最初の 6 つは tidyverse の中核で、install.packages("tidyverse") でまとめて入ります。これらを使う義務はありません — base R でもすべてできます — が、現代の R コードの多くはこのエコシステムの中にあります。
この記事のまとめ
- CRAN は約 2 万の検査済みパッケージをホストし、残りは Bioconductor と GitHub がカバーします。
install.packages("name")はマシンごとに 1 回(引用符が必要)、library(name)はセッションごとに 1 回、スクリプトの先頭で。library()は大きな声で失敗します — これは良いことです。require()はFALSEを返し、チェックの中でのみ役立ちます。pkg::fun()はパッケージを付加せずに 1 つの関数を使い、名前の衝突を解消します。update.packages()で最新に保ちましょう。R のメジャーアップグレードはパッケージの再インストールを意味します。sessionInfo()は、自分のコードが何の上で動いたのかを誰か(あるいは未来の自分)に正確に伝える方法です。

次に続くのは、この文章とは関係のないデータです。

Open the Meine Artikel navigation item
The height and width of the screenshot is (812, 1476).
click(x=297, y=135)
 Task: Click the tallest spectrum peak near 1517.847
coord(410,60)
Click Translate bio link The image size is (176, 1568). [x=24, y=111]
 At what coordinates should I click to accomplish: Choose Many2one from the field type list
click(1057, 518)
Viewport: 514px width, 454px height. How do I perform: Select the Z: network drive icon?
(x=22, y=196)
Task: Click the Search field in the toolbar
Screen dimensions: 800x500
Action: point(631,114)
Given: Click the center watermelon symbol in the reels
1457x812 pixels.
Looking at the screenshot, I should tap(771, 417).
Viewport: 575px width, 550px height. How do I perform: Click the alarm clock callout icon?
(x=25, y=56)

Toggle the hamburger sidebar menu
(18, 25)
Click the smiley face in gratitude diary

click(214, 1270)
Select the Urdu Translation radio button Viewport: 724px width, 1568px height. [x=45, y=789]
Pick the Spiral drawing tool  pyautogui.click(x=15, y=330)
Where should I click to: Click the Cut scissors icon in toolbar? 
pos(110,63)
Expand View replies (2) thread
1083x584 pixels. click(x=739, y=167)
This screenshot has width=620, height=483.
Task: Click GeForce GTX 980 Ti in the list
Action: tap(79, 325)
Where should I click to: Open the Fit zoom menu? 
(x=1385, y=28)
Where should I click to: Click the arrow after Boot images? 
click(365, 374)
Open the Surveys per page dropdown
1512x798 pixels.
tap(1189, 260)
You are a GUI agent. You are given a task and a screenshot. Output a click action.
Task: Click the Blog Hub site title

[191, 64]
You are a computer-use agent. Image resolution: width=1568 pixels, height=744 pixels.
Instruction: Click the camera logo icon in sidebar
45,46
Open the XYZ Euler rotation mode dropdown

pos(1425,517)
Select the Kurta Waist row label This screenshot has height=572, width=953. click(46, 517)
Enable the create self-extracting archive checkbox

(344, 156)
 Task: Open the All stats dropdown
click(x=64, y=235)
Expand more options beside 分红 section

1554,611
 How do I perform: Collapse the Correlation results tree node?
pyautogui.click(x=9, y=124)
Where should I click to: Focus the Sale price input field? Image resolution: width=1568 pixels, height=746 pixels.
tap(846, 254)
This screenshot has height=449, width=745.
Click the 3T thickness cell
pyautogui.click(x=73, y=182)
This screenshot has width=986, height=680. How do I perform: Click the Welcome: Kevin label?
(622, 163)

次は 作業ディレクトリ — R がファイルを探す場所と、データの読み込みに失敗したときに真っ先に確認すべき理由です。
よくある質問
R でパッケージをインストールするにはどうすればよいですか?
パッケージ名を引用符で囲んで install.packages("name") を実行します。例: install.packages("dplyr")。R が CRAN からダウンロードし、あなたのマシンにインストールします。これはマシンごとに 1 回だけで、その後は各セッションで library(dplyr) を使って読み込みます。
install.packages() と library() の違いは何ですか?
install.packages("dplyr") はパッケージをコンピュータにダウンロードします — マシンごとに 1 回です。library(dplyr) はインストール済みのパッケージを現在のセッションに読み込みます — セッションごとに 1 回、通常はすべてのスクリプトの先頭で行います。インストールしても読み込まなければ何も使えず、インストールせずに読み込むと「there is no package called 'dplyr'」というエラーになります。
R の library() と require() の違いは何ですか?
どちらもパッケージを読み込みますが、失敗時に library() はエラーで停止するのに対し、require() は警告を出して FALSE を返すだけです。そのため library() はスクリプト向き(大きな声で、早く失敗する)で、require() は if (!require(pkg)) install.packages(pkg) のような条件チェックの中でのみ役に立ちます。